THE WOMAN WHO RODE AWAY--D. H. Lawrence--Knopf ($2.50).

By its sheer artistry, Sons and Lovers escapes its Freudian obsession with the mother-son relationship, and establishes itself as a classic human document expressed in lyric prose. But since then (1913) Author Lawrence has played less the artist and more the psychiatrist, his favorite study still the positive and negative reactions of sex attraction and repulsion. At their best the short stories of the present collection are a neurological graph done into Lawrence's powerful prose, and at their predominant worst (witness the title story) they are queer extravaganzas of symbology.

Of the graphs, one or two plot the reactions of a slight half hour. Such is "Smile." An English husband comes to the Italian nunnery where his wife lies dying. Mismated to her, he dreads their last words together. The Mother Superior, a comfortable woman in voluminous black, greets him with the news of his wife's death. He goes to the corpse, led by a young nun who lures him with mischievous eyes, and a lovely hand "passive as a sleeping bird." In the quivering candle glow the composure of the dead face mocks him, and his embarrassed relief reacts with an extraordinary smile.
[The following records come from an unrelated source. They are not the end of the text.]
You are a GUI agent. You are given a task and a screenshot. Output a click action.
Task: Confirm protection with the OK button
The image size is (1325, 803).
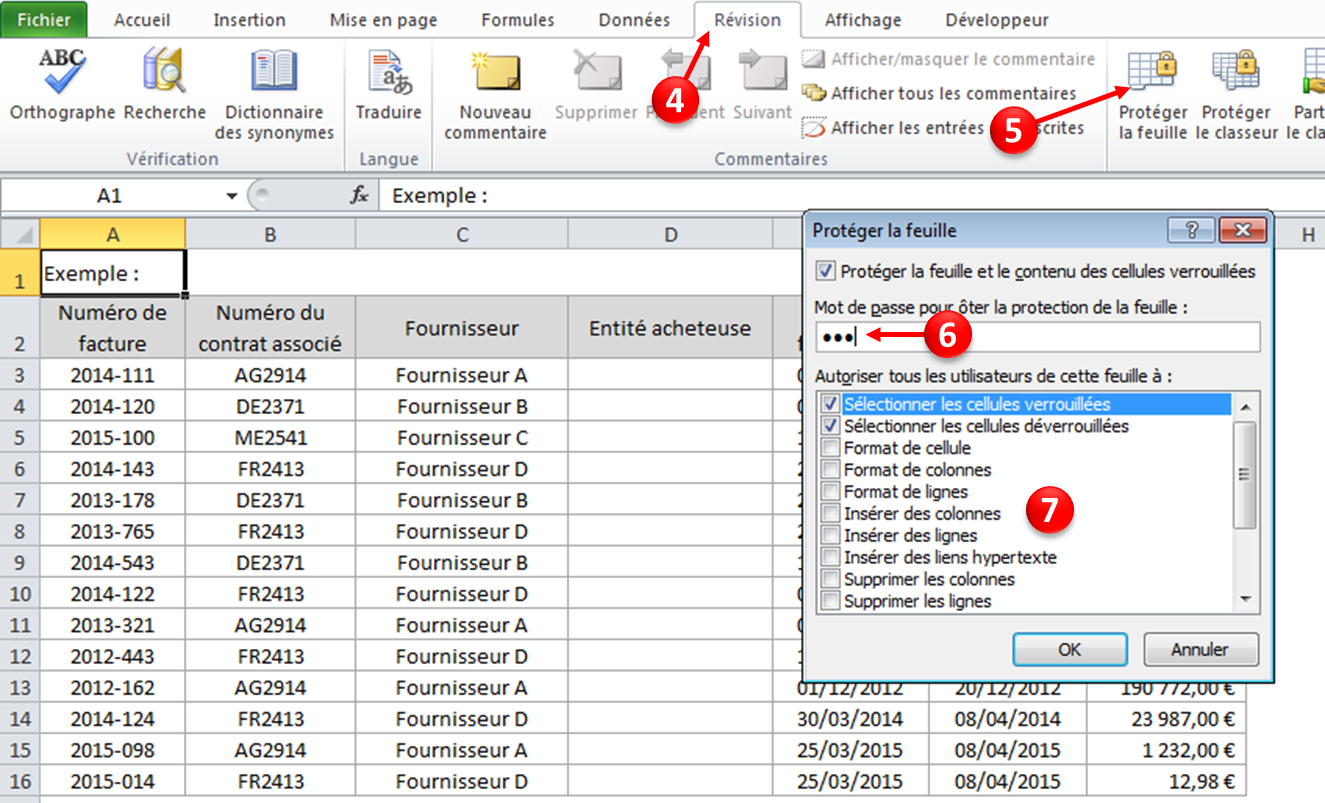click(1069, 650)
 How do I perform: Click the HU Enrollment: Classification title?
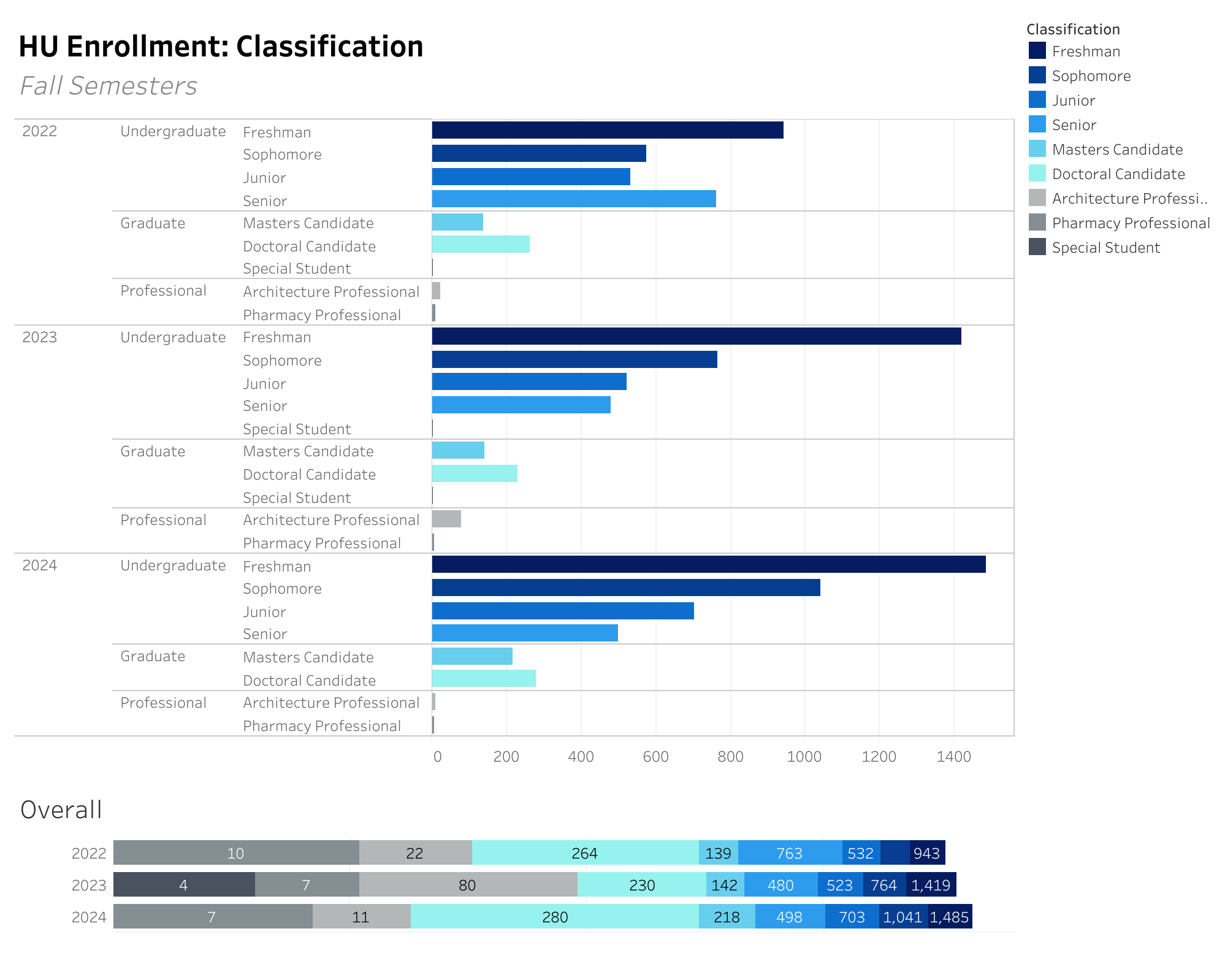tap(221, 47)
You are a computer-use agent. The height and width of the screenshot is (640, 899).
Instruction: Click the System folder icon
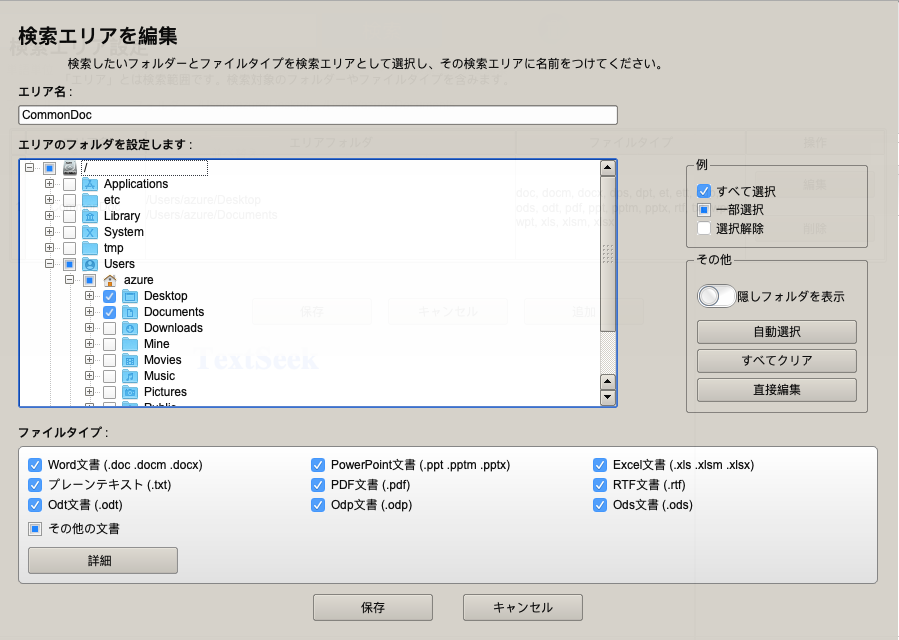(x=89, y=232)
Contagious, it starts wickedly on the pained faces of the attendant nuns, like "subtle flowers opening." The mischievous young one strangles her smile with sobs on the Mother Superior's bosom, but the husband rushes, with his, down the echoing corridor, and out of the convent.

Another graph "The Man Who Loved Islands" registers the lifetime development of a man's passion for aloofness. He first indulges his passion by buying an island where he is "The Master" over his own microcosm of necessary attendants--a butler, a housekeeper, a carpenter, a mason. Wearying of these servants, who cheat him, quarrel among themselves, and pine for the peopled mainland, he retreats to a smaller island where he is served by one old couple and their daughter. Out of sheer indifference he allows himself to be seduced by the daughter, whom he marries because he has got her with child. Irritated by these human complications, he escapes to the last island, a mere pile of rocks in the North. He finds solitude at last; hunger and blockades of snow. In a frenzy of lonely remorse he staggers to the icebound shore, but sees not a sail.